Stories of literary reading-related drama or peril may be e-mailed to seancarman@speakeasy.net
-- Sean
I haven't spent a lot of time browsing websites connected to novels, but Anya Ulinich's website for her novel "Petropolis" must be one of the best. There you can see Ms. Ulinich's visual art and read her explanation of how painting led her to writing and how in motherhood she found her voice. My personal favorites are the photographs of Ulinich's childhood in Moscow. They are amazing black and whites that are offered without captions, leaving us to imagine the scenes giving rise to their images. They are credited to Misha Ulinich, her father perhaps. Like Anya, he clearly has an eye for composition.
-- Sean
I haven't read a whole lot of Harper's but, regardless, I'm going to go out on a limb and say the new issue is possibly the best issue ever. Or, you know, at least, the most geared toward me. Strike that. I'm sticking with "the best ever." If one was to ask me about my favorite topics to read about, a likely response would get you: buffalo, magic, road trips, video games, outdoors/fishing/national parks. The article on buffalo was in last month's issue, but the rest are all covered this time around.
In Ron Currie, Jr.'s collection "God is Dead," the almighty takes the earthly form of a young Dinka woman in the North Darfur region of Sudan only to -- accidentally, it seems -- expire from starvation and the heat. That simple, productive idea illustrates one of the great pleasures of Ron's book: Its direct, clear language rises from a foundation of a thousand inspired choices. You can read it to learn that creative writing really combines two distinct skills -- the craft of using language well and the gift of being able to think up a ton of really cool, super-weird shit.
One of the nice touches in the first chapter that makes us believe the premise but also tells us we are in an imagined world is the appearance of Colin Powell. He's suddenly there, at the refugee camp where God searches for her lost son, sitting in an air-conditioned black Suburban, preparing to give a press conference and fuming about his lack of access to the President. It's a hilarious cameo that lends a real air of credibility and gravity to everything that first chapter is setting up.

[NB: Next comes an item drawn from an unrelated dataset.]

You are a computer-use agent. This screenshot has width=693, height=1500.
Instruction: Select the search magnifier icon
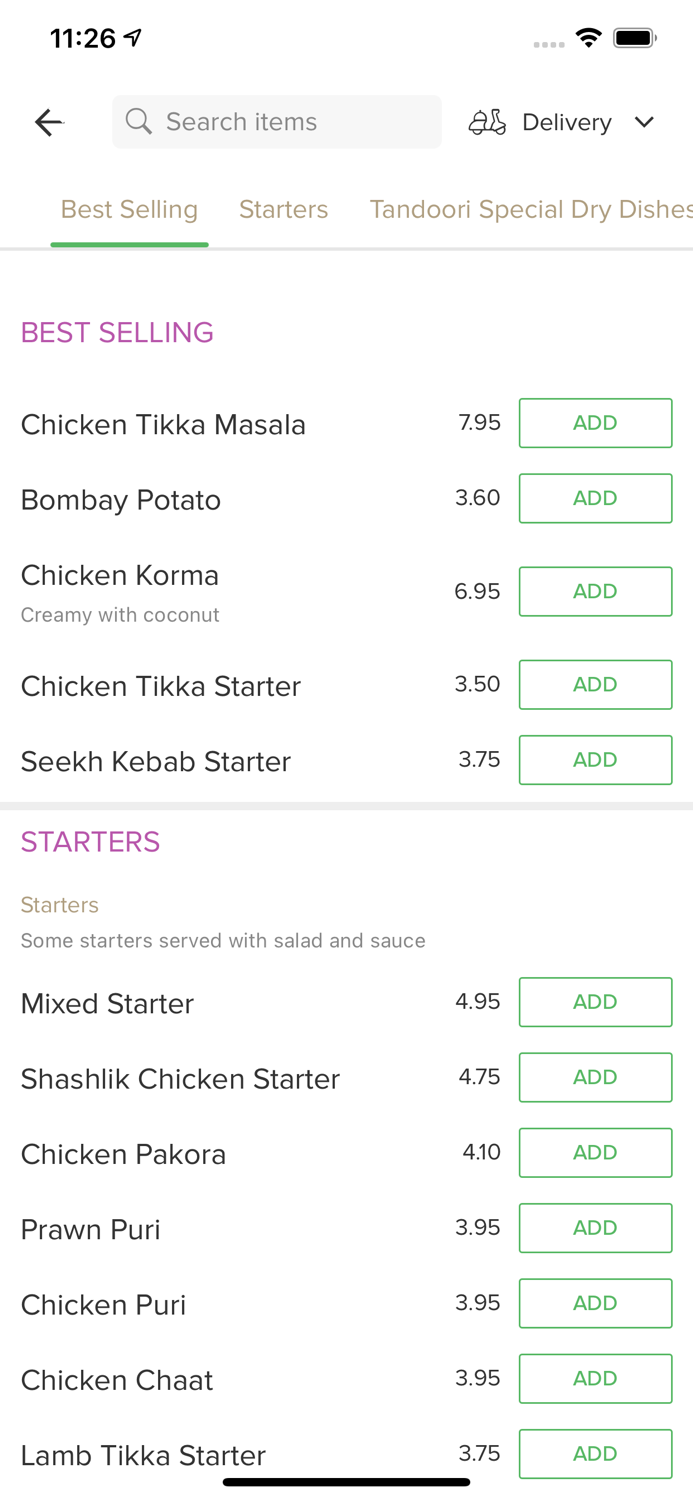click(x=139, y=121)
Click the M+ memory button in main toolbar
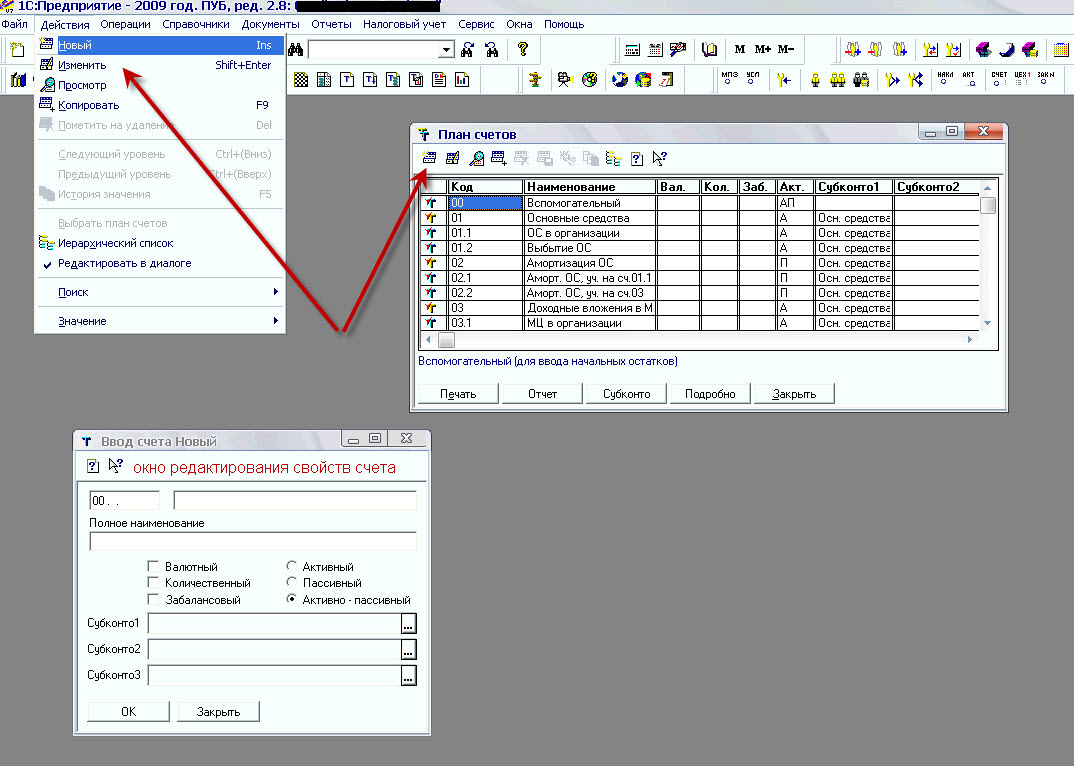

David Hare does the same thing on a larger scale in his brilliant play "Stuff Happens," which weaves together public statements by Administration officials about the War in Iraq with imagined behind-closed-door scenes to tell what one character describes to the audience as a "defining drama of the new century."
Another book I would recommend along these lines, although I haven't read it, is Alan Bennett's "An Uncommon Reader," which starts from the premise that the Queen of England has suddenly and passionately taken up the hobby of reading literature.
Why does the device (if you can call it that) of putting a contemporary political figure into a fictional story work so well? And has it always been the case? I wonder if we already recognize our own times as historic, and our leaders as characters -- some noble heroes, some the unwitting victims of their own designs, and others already on their way to becoming the caricatures history will surely make them out to be.
-- Sean
Hobart guest editor and contributor Ryan Boudinot, whose story collection "The Littlest Hitler" was a Hobart favorite of 2007, has come up with what may be the best ever idea for a personal essay website. At My Very Worst Picture Boudinot uses his worst ever picture as the launching pad for a personal essay about, among things, his fifth-grade bifocal prescription, his childhood passion for Fantasy Wargaming magazine, and the worst pair of pants he ever owned. ("Those pants. Let's move on.")
I have been marveling for days at what a great idea this is. But beyond that, don't you think this is just what we need right now? Think of all of the wars and floods, the lies in politics, the constant bombardment of fake images of glamour -- and then consider the healing power of a confession prompted by a photographic portrait gone horribly wrong. I'm not exaggerating. My Very Worst Picture may be the website that saves the world.
-- Sean
The new issue of the relatively new Keyhole Magazine is out and it is: 1) very rad, and 2) very worth your ten bucks. Our own Elizabeth Ellen has both a poem and a story included (!!), Hobart #6 contributor Shellie Zacharia has a really great story, and there is a series of flashes about dead celebrities by Blake Butler, whose serialized-on-Hobart-online essay, "Redefining All-You-Can-Eat" should practically be required reading, if you asked me. So, yeah, lots of Hobarters/Hobartians but that is really beside the point. The issue is great regardless of any familiar names and, damn, just look at that super-cool cover!